Mr. Rennie went on to note that “MTO uses the following approaches to maximize the effectiveness of road salt used and minimize the environmental impact: Direct Liquid Application (DLA) is used prior to winter storms to proactively apply anti-icing liquids preventing the snow and ice from bonding with the road surface. This reduces the need for road salt. You may have seen this on the road as thin white lines. In Northeastern Ontario DLA is typically used on higher volume highways such as Highways 11, 17 and 400.”

In addition, “salt can be pre-wet with an anti-icing liquid to help it stick to the road, reducing the amount bouncing into the ditches. This enables a reduction in the salt application rate.   

Electronic Spreader Controllers ensure a consistent application of salt across the pavement regardless of the vehicle speed. Automated Vehicle Location is used to track salt applied to the road to ensure best management practices are achieved. Road Weather Information Stations are used across the province to accurately forecast the weather and pavement conditions to effectively plan winter maintenance operations and identify the most effective response to each storm.”

Even moving the material around is kept under close eye. “All salt is delivered in covered trucks, stored in covered facilities with impermeable bases to prevent loss to the environment,” said Mr. Rennie. “MTO works with stakeholders across Ontario, Canada and the United States to research new products and procedures to deliver better snow and ice control performance with less environmental impacts. This includes anti-icing liquids and processes to enhance the performance of road salt.”

As to investigating road salt alternatives, Mr. Rennie noted that the “MTO continues to monitor alternatives to road salt. There are a number of alternatives, including but not limited to: calcium chloride, magnesium chloride and calcium magnesium acetate. These alternatives typically cost significantly more than road salt and require higher application rates than road salt to achieve the same results. There are also environmental impacts associated with the road salt alternatives.”

Citizen groups are stepping up across the North to tackle the issues close at hand. Sudbury is a good example of that movement. The Greater Sudbury Watershed Alliance (GSWA) recently released its ‘Road Salt Discussion – Summary Report (Summary Report).’ This report was the result of the Road Salt Discussion event held on February 5 at the Vale Living with Lakes Centre.

A press release notes that at the event GSWA hosted a science panel made up of Dr. John Gunn, Canada research chair, Stressed Aquatic Systems and Director of Vale Living with Lakes Centre; Dr. Charles Ramcharan, associate professor, School of the Environment at Laurentian University; and Anoop Naik, water resources specialist, with Conservation Sudbury.

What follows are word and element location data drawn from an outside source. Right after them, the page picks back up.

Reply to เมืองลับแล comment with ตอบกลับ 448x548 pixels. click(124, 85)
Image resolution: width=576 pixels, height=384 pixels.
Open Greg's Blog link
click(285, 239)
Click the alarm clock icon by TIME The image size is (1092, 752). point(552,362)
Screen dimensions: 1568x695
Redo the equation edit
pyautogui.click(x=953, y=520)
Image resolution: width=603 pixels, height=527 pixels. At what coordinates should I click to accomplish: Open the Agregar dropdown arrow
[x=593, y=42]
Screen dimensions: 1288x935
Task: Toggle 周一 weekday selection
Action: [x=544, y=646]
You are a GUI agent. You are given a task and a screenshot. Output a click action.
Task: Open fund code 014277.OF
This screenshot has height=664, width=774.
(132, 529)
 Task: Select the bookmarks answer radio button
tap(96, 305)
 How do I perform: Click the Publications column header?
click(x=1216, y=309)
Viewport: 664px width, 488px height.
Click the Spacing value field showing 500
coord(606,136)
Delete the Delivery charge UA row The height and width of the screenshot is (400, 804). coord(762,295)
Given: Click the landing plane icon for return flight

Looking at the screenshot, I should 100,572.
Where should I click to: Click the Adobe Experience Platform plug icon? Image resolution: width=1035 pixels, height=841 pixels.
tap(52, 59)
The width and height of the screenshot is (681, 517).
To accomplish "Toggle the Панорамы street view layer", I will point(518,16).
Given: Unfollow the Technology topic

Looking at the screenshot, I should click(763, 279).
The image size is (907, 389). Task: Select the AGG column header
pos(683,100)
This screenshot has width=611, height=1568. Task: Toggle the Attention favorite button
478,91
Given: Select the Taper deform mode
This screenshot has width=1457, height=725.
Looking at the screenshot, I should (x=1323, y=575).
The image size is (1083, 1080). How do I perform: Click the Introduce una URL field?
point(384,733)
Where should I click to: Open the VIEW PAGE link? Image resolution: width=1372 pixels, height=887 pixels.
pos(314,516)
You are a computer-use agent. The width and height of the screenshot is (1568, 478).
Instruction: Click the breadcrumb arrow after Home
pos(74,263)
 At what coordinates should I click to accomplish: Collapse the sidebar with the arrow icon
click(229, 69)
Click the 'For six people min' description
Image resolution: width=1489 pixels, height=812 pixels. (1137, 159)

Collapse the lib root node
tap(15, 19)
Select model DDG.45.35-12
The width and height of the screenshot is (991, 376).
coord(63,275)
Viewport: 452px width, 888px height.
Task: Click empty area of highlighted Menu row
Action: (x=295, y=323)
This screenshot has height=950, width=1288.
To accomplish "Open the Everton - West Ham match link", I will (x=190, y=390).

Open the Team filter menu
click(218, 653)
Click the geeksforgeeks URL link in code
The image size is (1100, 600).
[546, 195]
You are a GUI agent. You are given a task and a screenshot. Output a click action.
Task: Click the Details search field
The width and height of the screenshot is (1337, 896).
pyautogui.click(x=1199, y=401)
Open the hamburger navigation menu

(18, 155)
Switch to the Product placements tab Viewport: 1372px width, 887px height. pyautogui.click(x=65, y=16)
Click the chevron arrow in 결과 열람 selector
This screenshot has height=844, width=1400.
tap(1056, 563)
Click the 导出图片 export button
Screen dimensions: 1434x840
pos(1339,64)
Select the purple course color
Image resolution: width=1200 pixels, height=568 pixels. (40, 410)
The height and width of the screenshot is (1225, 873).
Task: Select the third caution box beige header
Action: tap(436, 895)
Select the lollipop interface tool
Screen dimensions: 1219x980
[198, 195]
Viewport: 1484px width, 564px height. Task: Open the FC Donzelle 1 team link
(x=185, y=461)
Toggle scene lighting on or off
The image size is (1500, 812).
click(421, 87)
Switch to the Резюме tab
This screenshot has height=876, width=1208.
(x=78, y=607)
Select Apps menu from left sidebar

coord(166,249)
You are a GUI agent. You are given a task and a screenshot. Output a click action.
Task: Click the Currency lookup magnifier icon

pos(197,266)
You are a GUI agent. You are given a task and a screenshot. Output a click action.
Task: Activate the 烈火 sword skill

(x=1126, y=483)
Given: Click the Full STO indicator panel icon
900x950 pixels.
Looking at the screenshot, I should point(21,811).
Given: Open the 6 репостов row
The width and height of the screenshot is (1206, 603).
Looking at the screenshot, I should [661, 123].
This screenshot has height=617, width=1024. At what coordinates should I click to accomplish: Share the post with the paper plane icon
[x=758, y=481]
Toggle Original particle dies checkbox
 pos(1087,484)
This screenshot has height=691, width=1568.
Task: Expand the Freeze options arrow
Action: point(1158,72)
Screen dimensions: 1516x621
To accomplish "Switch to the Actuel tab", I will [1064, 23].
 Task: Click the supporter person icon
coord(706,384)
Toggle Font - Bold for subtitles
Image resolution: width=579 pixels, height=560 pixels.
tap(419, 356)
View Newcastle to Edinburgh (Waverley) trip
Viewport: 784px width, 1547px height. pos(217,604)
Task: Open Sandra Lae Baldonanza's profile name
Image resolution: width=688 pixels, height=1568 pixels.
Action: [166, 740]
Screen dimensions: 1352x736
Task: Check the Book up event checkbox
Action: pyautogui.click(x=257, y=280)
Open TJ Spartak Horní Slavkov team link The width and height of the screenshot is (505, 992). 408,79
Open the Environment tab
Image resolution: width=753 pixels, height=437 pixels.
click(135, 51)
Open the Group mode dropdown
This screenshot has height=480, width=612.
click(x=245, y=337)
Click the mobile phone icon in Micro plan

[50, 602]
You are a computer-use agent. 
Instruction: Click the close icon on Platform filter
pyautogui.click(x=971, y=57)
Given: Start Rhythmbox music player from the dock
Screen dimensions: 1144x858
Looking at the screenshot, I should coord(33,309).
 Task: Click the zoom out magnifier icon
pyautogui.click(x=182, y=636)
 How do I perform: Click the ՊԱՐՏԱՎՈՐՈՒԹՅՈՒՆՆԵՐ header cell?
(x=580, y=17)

The purpose of the event was to raise an awareness, and to explore possible solutions to increasing sodium and chloride levels in Ramsey Lake, a primary source of drinking water for over 50,000 residents in the City of Sudbury.  Ramsey’s sodium levels are approaching three times the level at which the Medical Officer of Health must be notified so patients on sodium-restricted diets can be alerted; and chloride levels are rapidly approaching a level that can harm aquatic life.

“GSWA has formally expressed concern with the City at every opportunity with regard to the additional winter road salt required to service the Second Avenue Industrial Improvements, the proposed casino parking lot, and the numerous other road projects proposed in the recent Transportation Study Report,” the group states. “We are also concerned that the Ramsey Lake Sub-Watershed Study is not adequately considering the road salt issue.”

As Dr. Gunn reminded us, “with our rocky thin soil, we have very little resistance to the hydraulic changes of climate change, and the current sub-watershed study is not facing this future at all.”